WORK ORDER. Starting with the line that contains "Skin Care (73, 1144)" and stopping after the line that contains "Shop by Concern (552, 150)", copy the entries below exactly. Include nothing else.

(DATA FOR ANALYSIS begins)

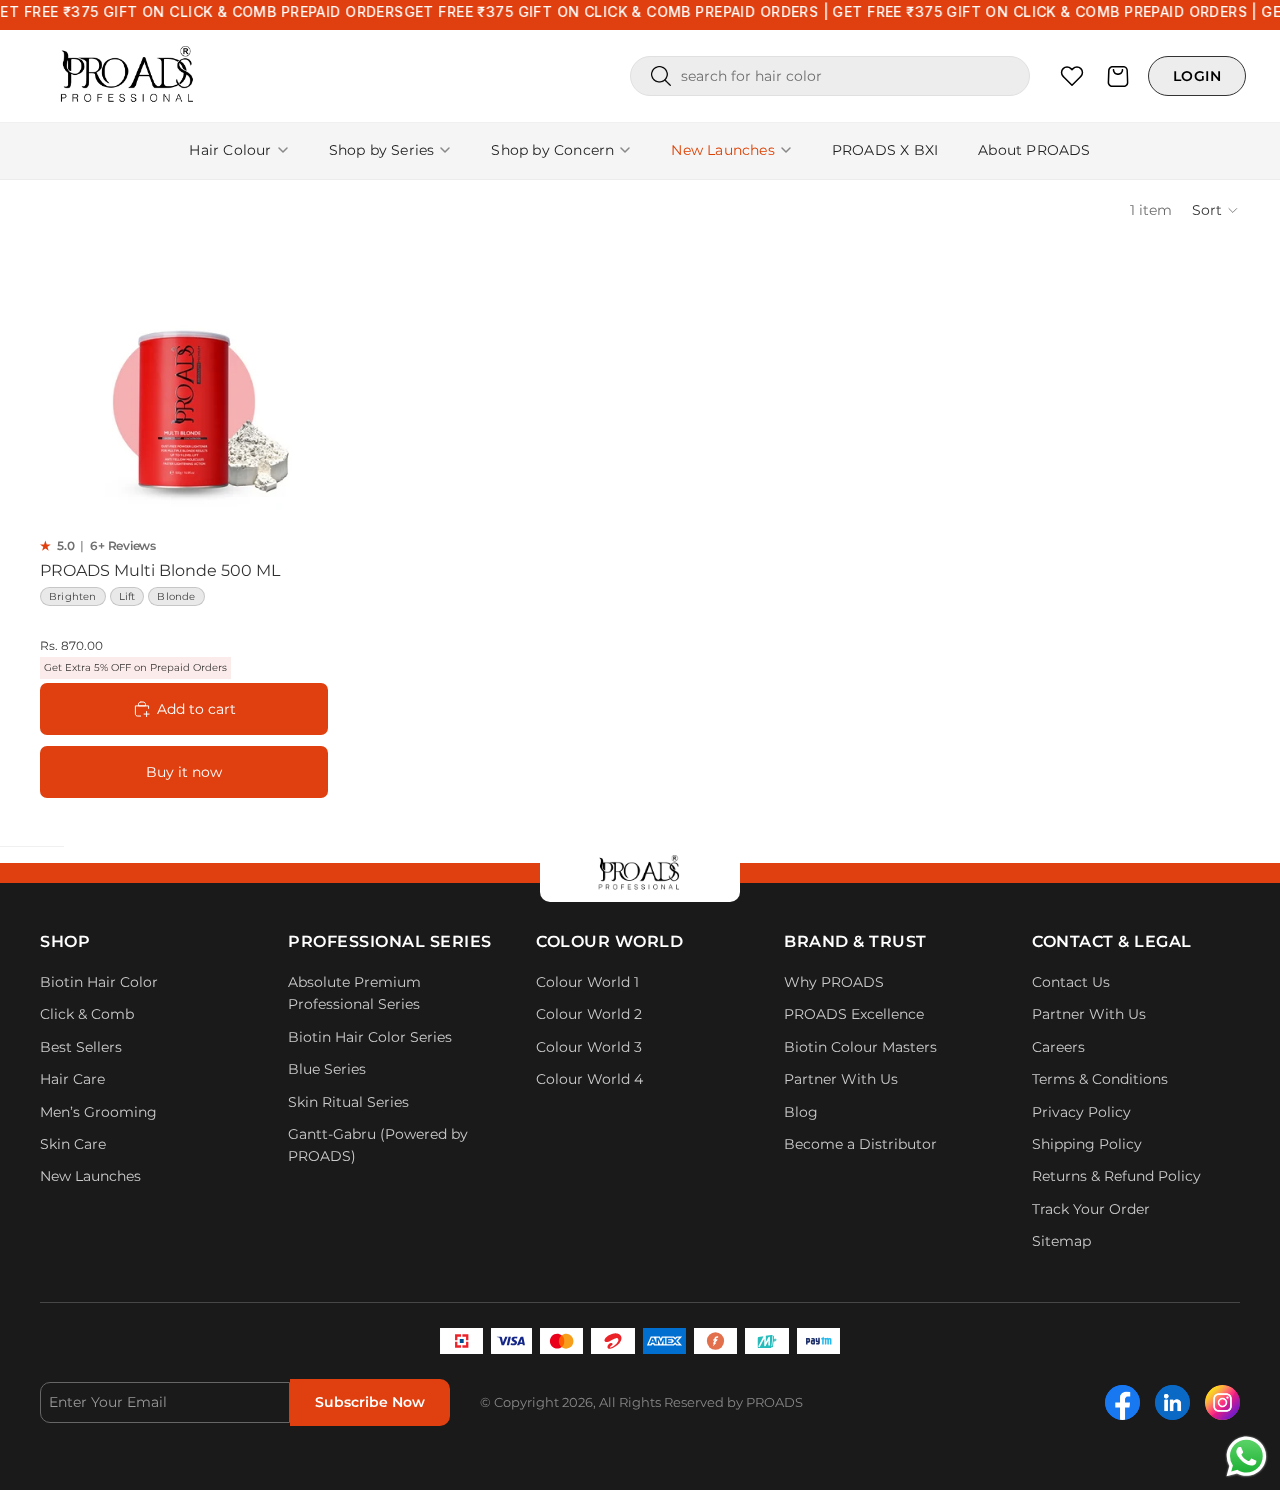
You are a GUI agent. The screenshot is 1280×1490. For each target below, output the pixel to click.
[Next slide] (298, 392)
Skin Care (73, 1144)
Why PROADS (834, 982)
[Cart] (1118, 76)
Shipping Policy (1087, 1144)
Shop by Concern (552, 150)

(DATA FOR ANALYSIS ends)
(DATA FOR ANALYSIS begins)

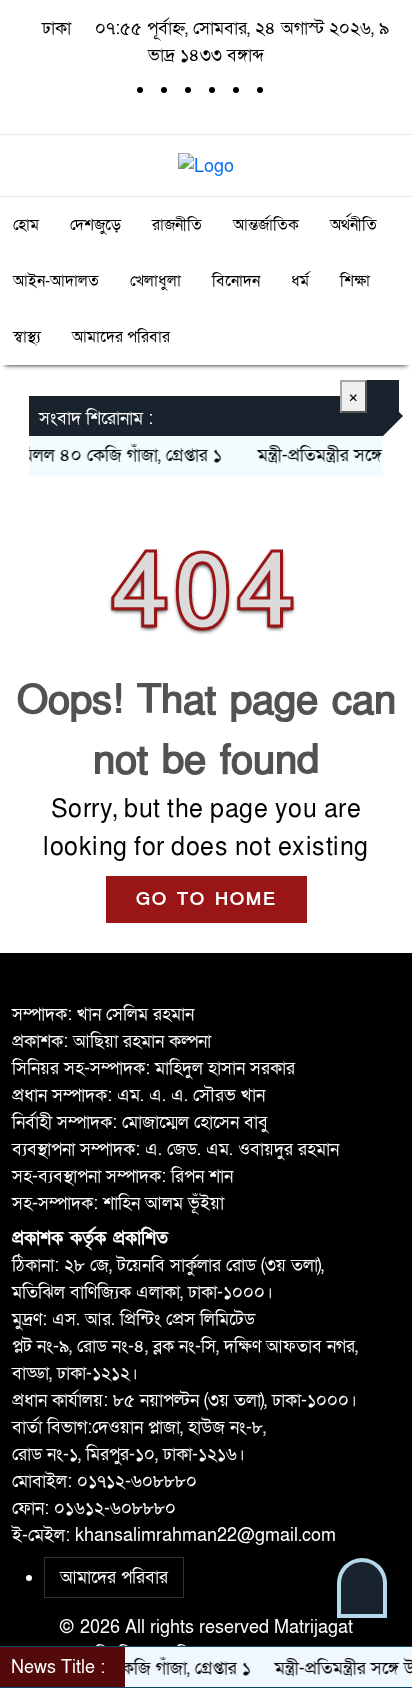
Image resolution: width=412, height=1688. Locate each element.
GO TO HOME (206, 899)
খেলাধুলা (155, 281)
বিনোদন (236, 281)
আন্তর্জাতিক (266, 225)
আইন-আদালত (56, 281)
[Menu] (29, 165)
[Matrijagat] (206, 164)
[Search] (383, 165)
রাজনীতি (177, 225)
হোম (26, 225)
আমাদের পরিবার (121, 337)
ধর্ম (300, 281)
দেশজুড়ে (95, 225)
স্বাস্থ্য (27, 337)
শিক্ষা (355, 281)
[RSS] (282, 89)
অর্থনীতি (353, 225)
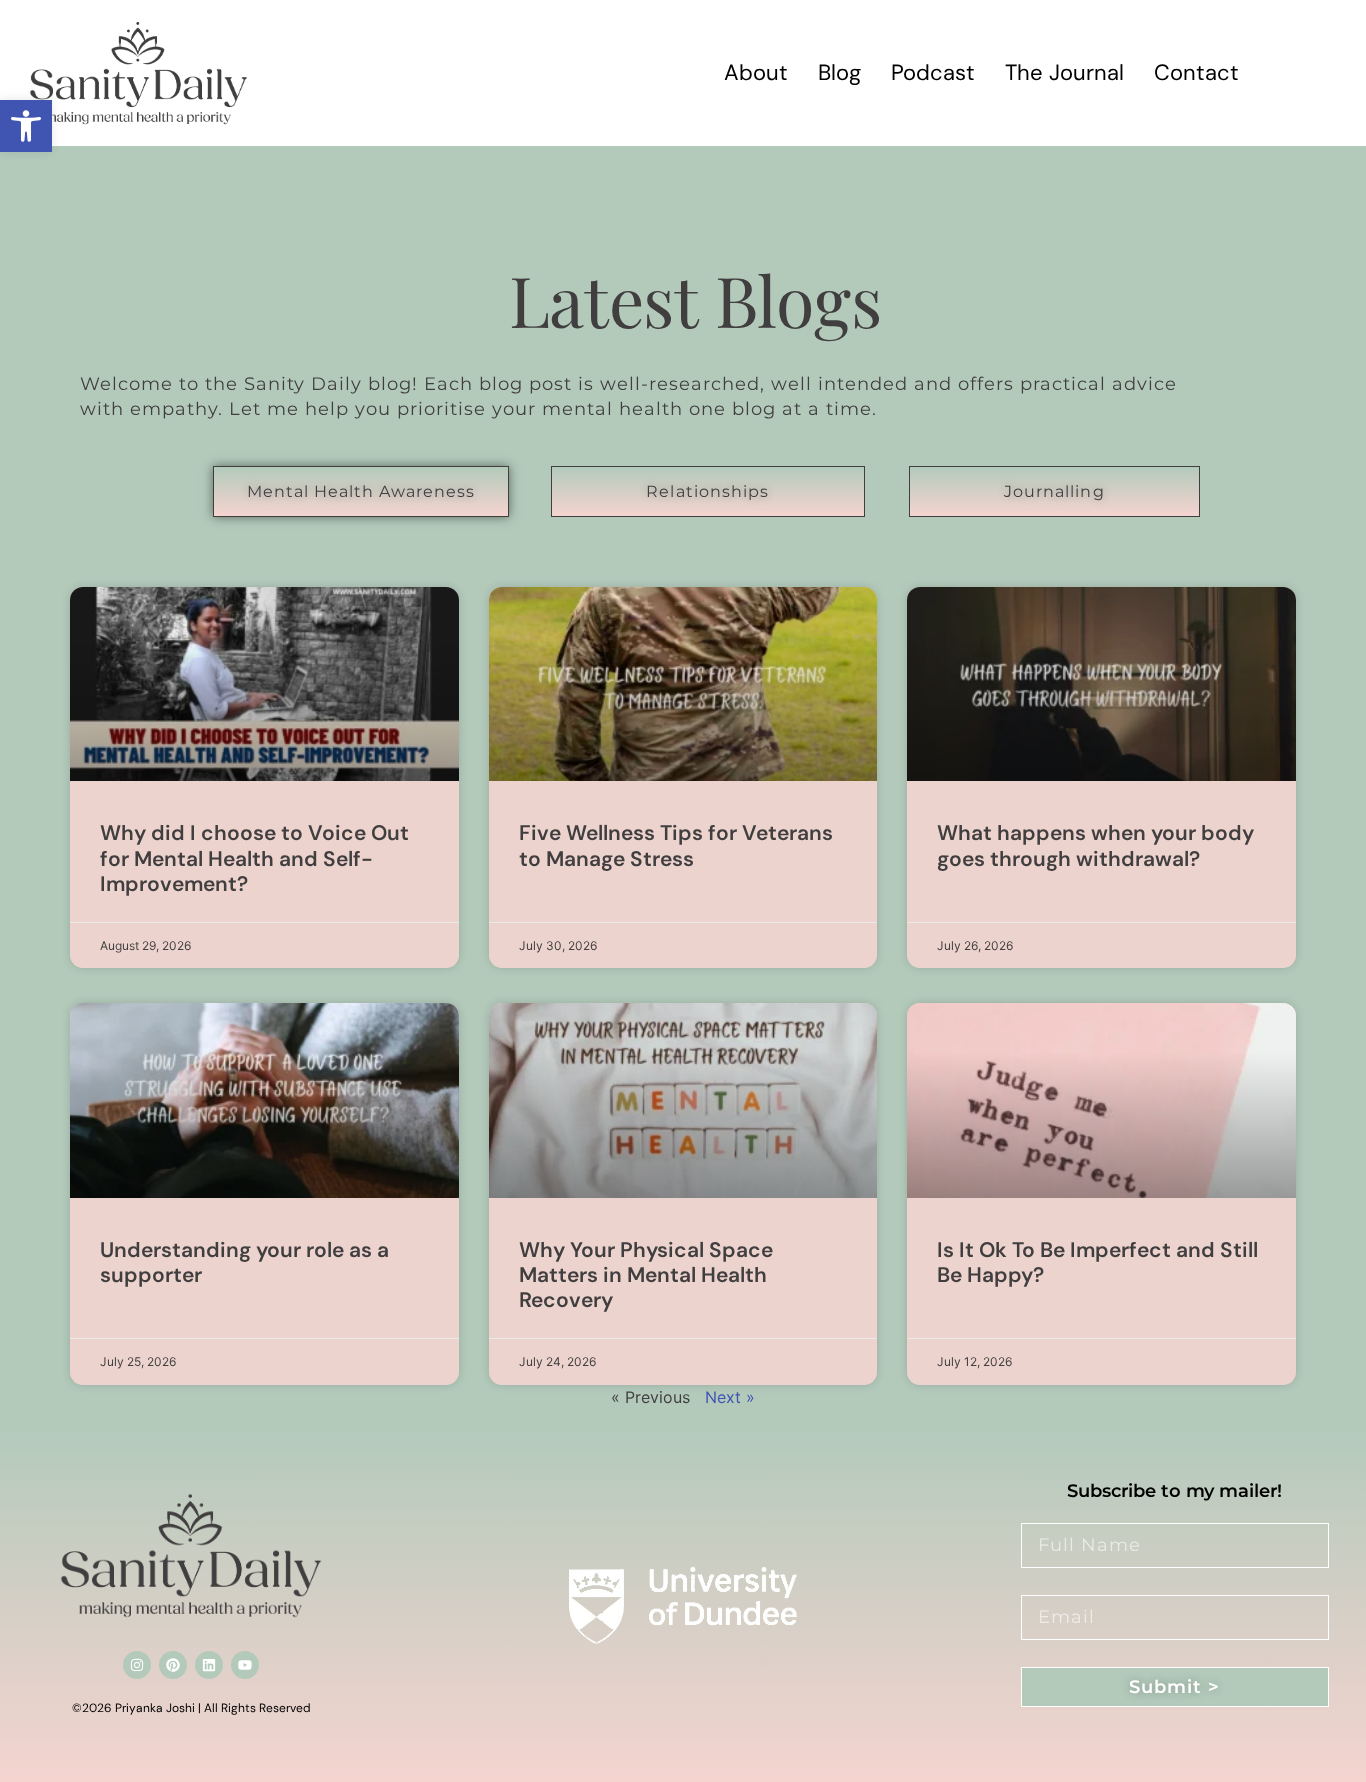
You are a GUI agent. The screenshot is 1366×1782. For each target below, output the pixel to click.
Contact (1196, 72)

(DATA FOR ANALYSIS ends)
(DATA FOR ANALYSIS begins)

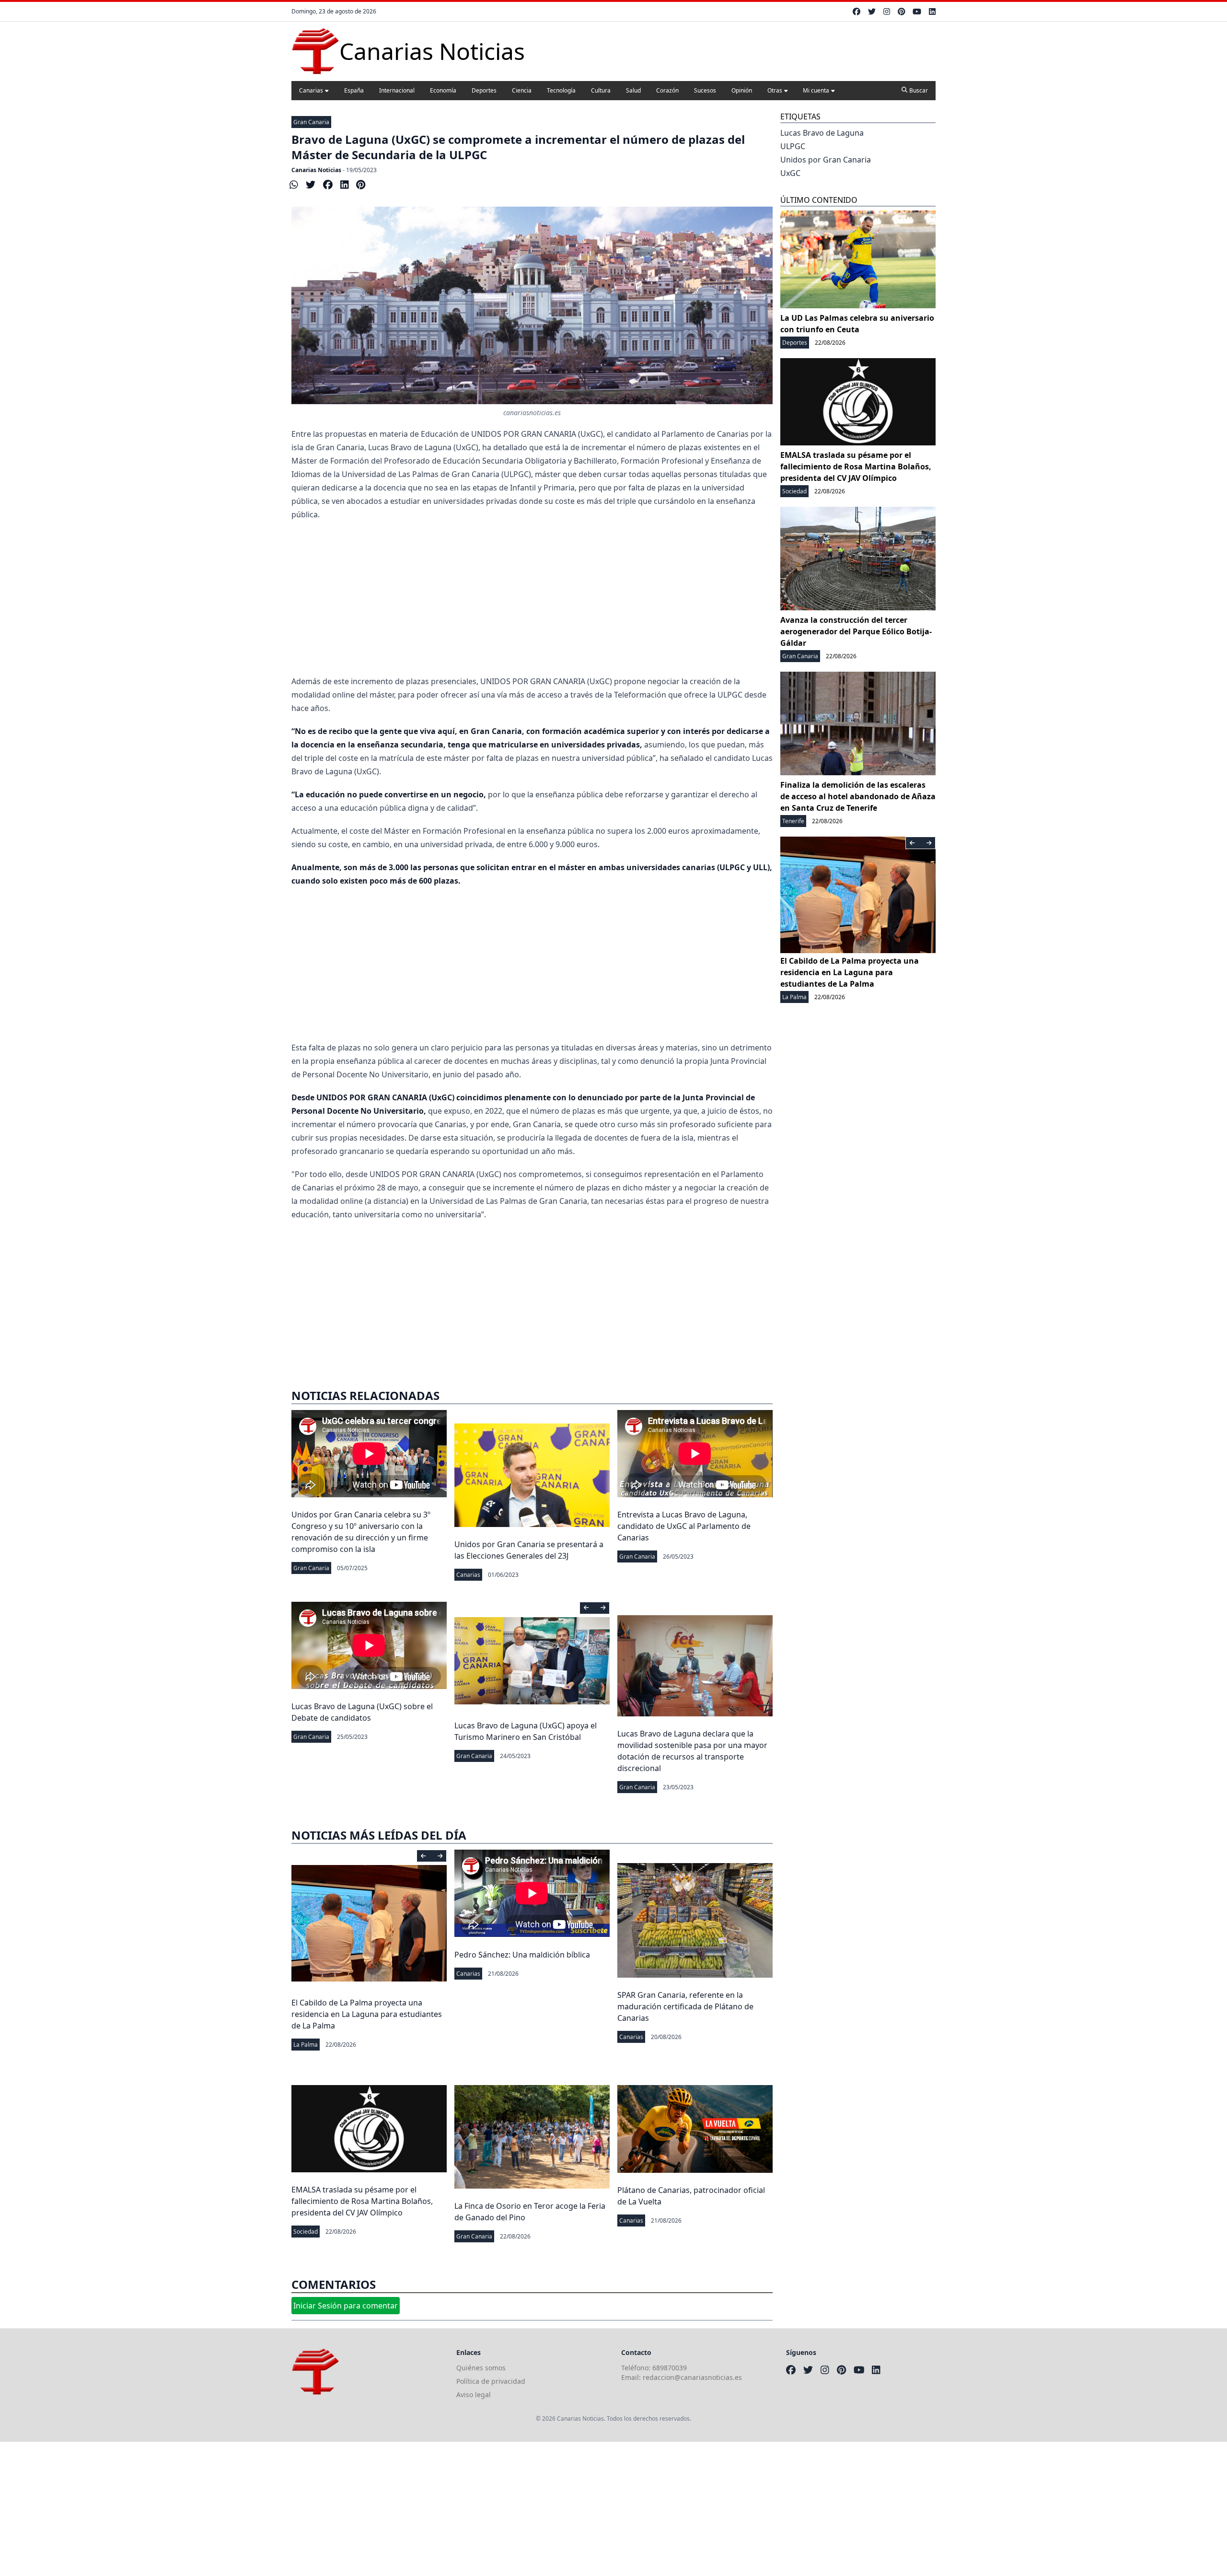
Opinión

(DATA FOR ANALYSIS ends)

OUTPUT FOR THIS EXERCISE.
Skin Care (73, 1144)
Why PROADS (834, 982)
[Cart] (1118, 76)
Shipping Policy (1087, 1144)
Shop by Concern (552, 150)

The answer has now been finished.